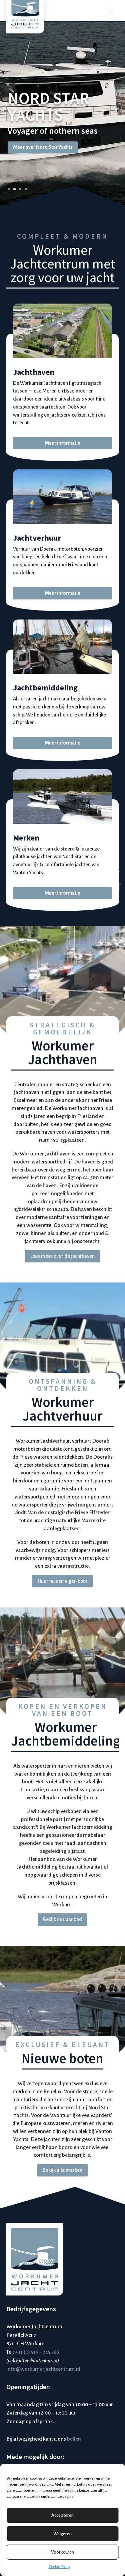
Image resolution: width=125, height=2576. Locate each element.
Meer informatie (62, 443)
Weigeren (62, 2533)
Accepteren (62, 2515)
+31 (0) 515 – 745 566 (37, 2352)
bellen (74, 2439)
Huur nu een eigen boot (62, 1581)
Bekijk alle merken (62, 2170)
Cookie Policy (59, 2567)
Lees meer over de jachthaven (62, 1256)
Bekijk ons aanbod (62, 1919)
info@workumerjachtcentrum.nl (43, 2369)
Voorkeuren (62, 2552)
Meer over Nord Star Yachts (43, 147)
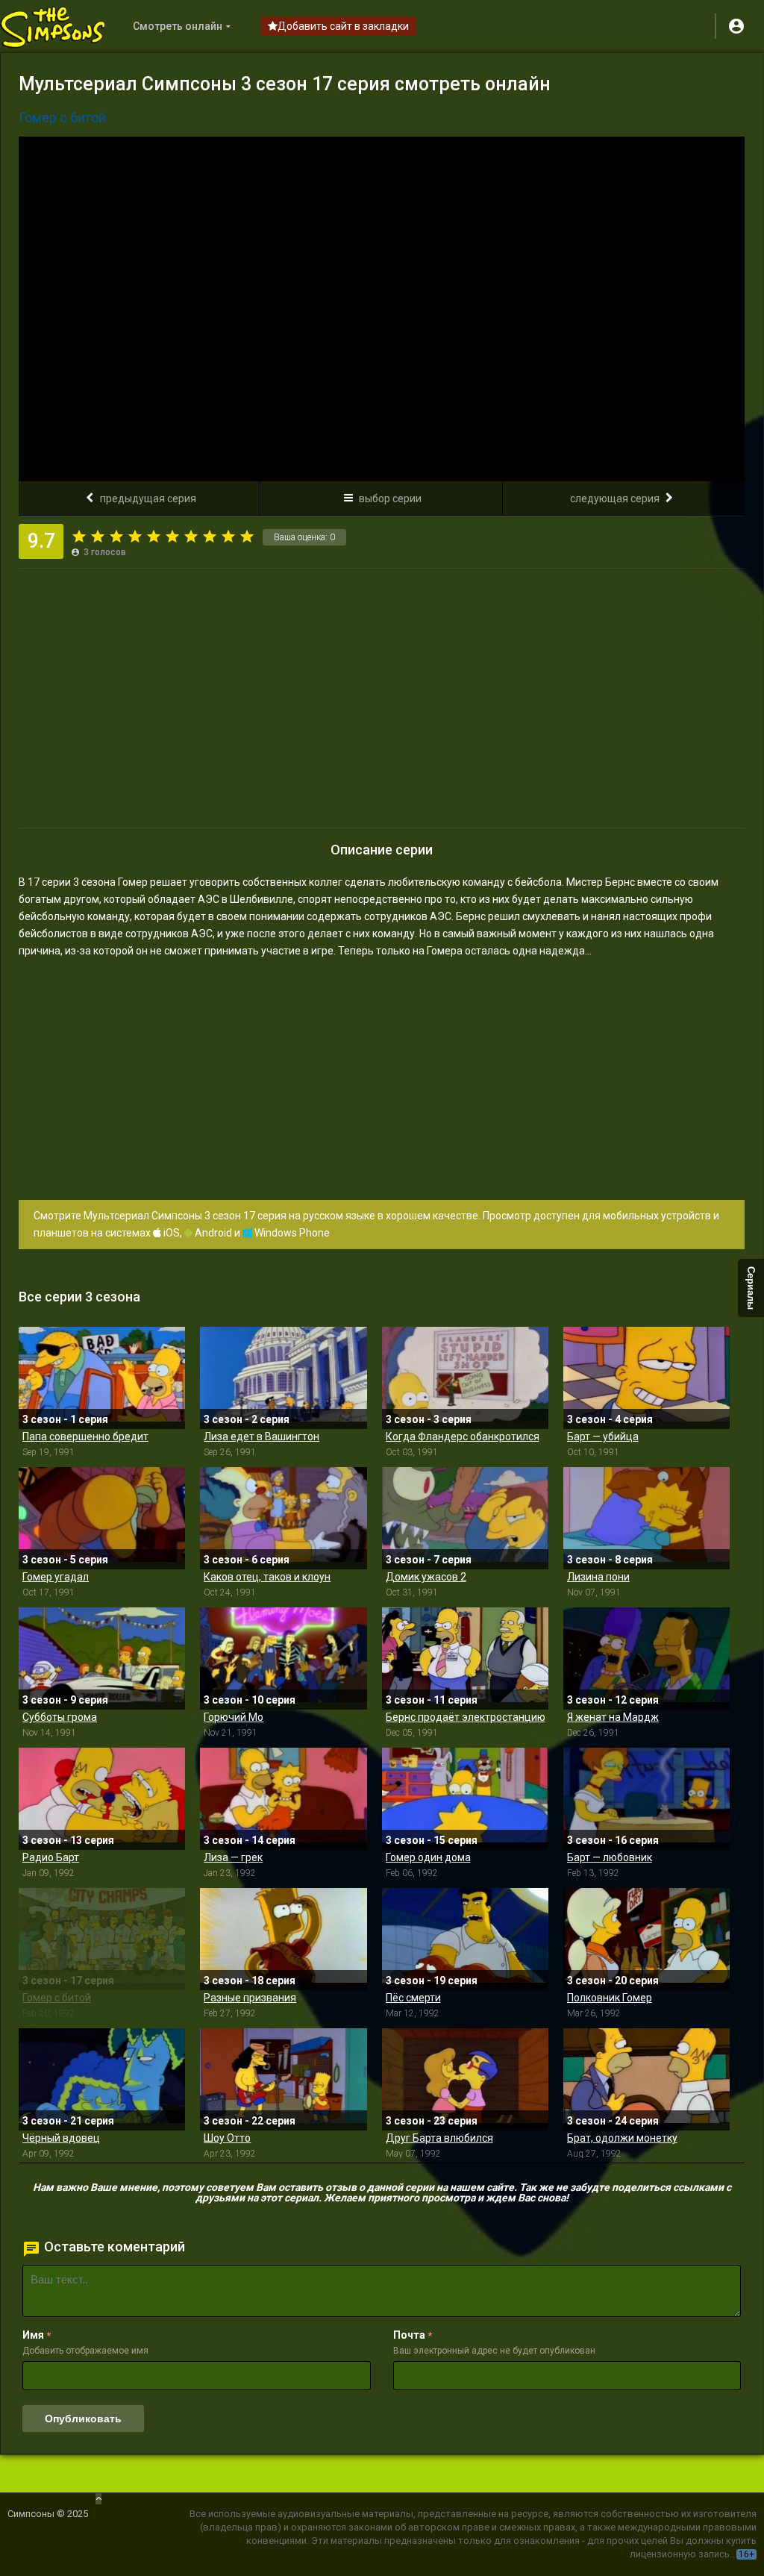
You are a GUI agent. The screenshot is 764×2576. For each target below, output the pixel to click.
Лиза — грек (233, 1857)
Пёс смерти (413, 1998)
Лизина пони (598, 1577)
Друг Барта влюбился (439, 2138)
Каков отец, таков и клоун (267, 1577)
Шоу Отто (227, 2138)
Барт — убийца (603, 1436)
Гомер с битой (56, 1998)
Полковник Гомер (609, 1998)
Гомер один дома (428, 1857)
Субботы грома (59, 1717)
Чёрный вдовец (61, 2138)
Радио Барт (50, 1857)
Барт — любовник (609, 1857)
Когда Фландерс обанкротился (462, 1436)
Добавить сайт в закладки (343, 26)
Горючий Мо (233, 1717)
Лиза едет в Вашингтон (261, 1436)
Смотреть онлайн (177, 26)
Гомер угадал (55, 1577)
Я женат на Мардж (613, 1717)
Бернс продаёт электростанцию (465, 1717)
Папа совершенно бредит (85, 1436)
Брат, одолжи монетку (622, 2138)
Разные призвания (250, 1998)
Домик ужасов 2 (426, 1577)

• • • • •

What is expected: Pictures excluded, give again exactly and only the lines of the material above from the line with "Cookie Policy (59, 2567)" through the line with "Барт — любовник (609, 1857)".

Result below:
Cookie Policy (59, 2567)
Lees meer over de jachthaven (62, 1256)
Bekijk ons aanbod (62, 1919)
info@workumerjachtcentrum.nl (43, 2369)
Voorkeuren (62, 2552)
Meer over Nord Star Yachts (43, 147)
You are a GUI agent. The screenshot is 764×2576. For each target below, output the pixel to click.
Лиза — грек (233, 1857)
Пёс смерти (413, 1998)
Лизина пони (598, 1577)
Друг Барта влюбился (439, 2138)
Каков отец, таков и клоун (267, 1577)
Шоу Отто (227, 2138)
Барт — убийца (603, 1436)
Гомер с битой (56, 1998)
Полковник Гомер (609, 1998)
Гомер один дома (428, 1857)
Субботы грома (59, 1717)
Чёрный вдовец (61, 2138)
Радио Барт (50, 1857)
Барт — любовник (609, 1857)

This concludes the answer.